Last night I dreamt that my wallet was stolen. I awoke with a start, not concerned about the $25 in cash that may have gone missing but more worried about the credit cards, my license, and other personal information that could lead to identity theft. Needless to say, I was thankful to wake up and realize that my wallet was safe but there are many other ways that personal information can be compromised and lead to identity theft.
Disclosure: This post was sponsored LifeLock through their partnership with Circle of Moms. While I was compensated to share the video below, all opinions are my own.
Identity theft occurs when your personal information is used without your permission to commit fraud or other crimes using your name, address, Social Security Number, or credit card information. According to the Identity Theft Resource Center (ITRC), the Federal Trade Commission reports that identity theft is the number one consumer complaint with incidences increasing 32% over 2011. LifeLock states that over 8 million Americans were victims of identity theft in 2011– a number higher than the entire population of Virginia!

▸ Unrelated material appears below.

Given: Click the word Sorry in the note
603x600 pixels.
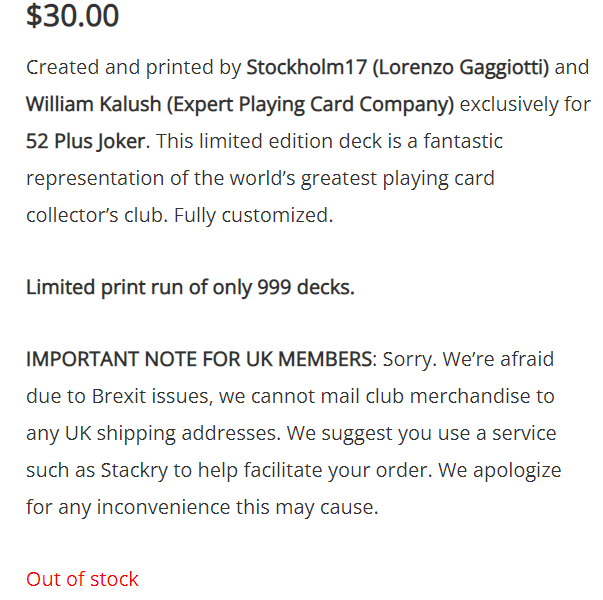Looking at the screenshot, I should point(410,359).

Not only may you already be a victim of identity theft without knowing it, but there are multiple types of identity theft. The effects of identity theft include criminals using yours to open new lines of credit, drain savings and retirement accounts, seek medical assistance, get a job and file false tax returns, and provide your identity as their alias when arrested.

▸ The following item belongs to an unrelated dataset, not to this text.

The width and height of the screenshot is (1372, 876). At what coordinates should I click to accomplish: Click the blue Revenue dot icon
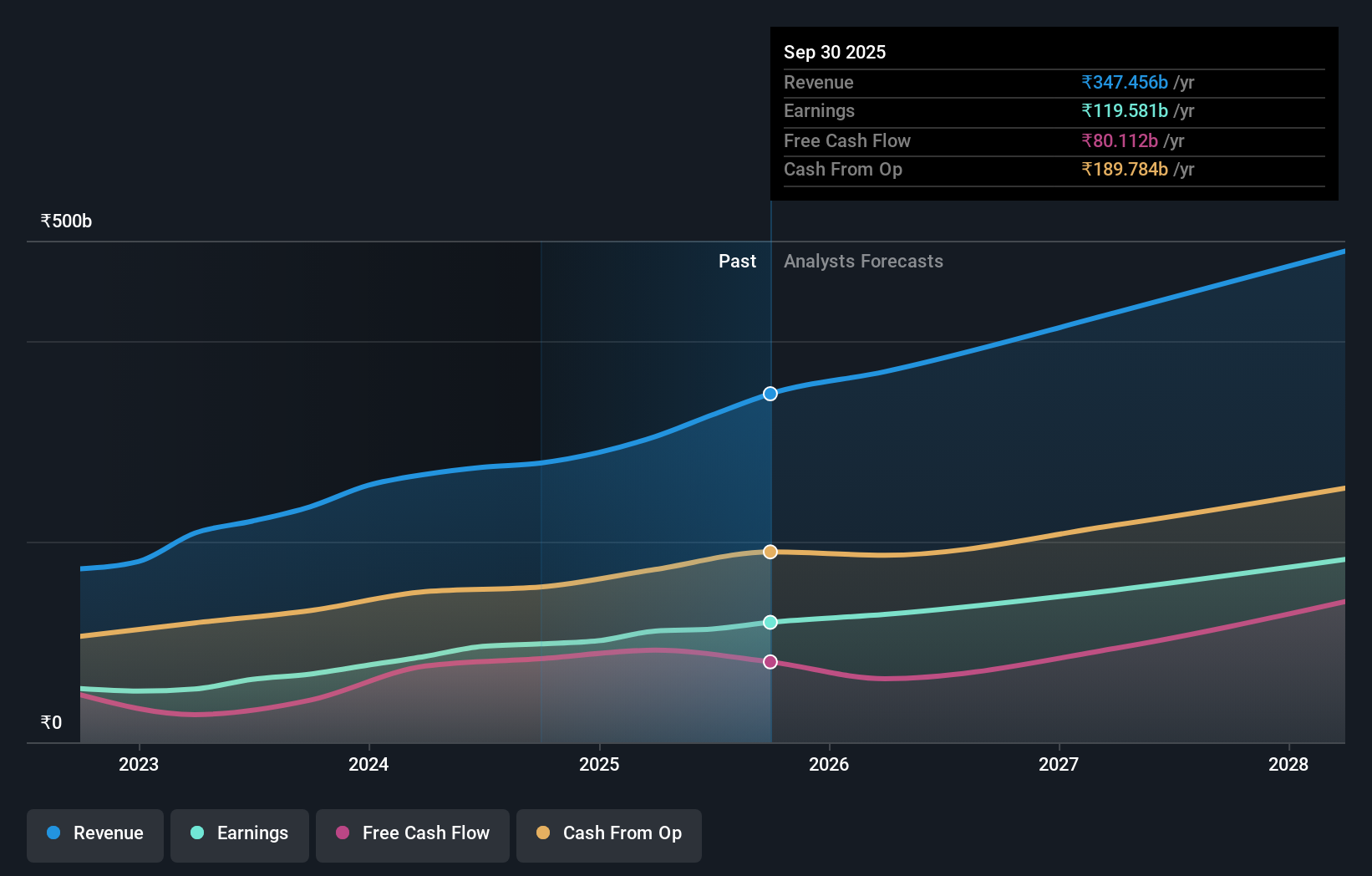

Protect your personal identity using these 6 tips:
- Watch your credit score— One of the best ways to keep an eye on your personal information is to keep a watchful eye on your credit report and credit score.
- Shop smart— Online shopping can provide convenience but it’s also a hassle if your information has been phished. To prevent this, always look for a security seal and https in the URL before entering in personal information.

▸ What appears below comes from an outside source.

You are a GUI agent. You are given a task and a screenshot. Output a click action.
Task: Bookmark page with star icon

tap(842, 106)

- Don’t share your personal information— Did you know that you don’t have to give up personal information to businesses, doctor’s offices, and even forms sent home by your child’s school? Ask if the information is really necessary since even adding birth dates to forms can put you at risk.
- Strengthen your passwords— The best passwords use a combination of numbers, symbols, and uppercase letters and are changed regularly to prevent accounts from being hacked.
- Lock up your government IDs— Social Security Cards and passports don’t need to be carried with you regularly. Lock up these official documents since they can be difficult to replace.
- Stay alert— High tech thieves are always working to steal your personal information electronically through skimming credit card information at checkout, shoulder surfing by looking you’re your shoulder and snapping photos of your accounts, and phishing for your identity through email, websites, texting, and phone calls.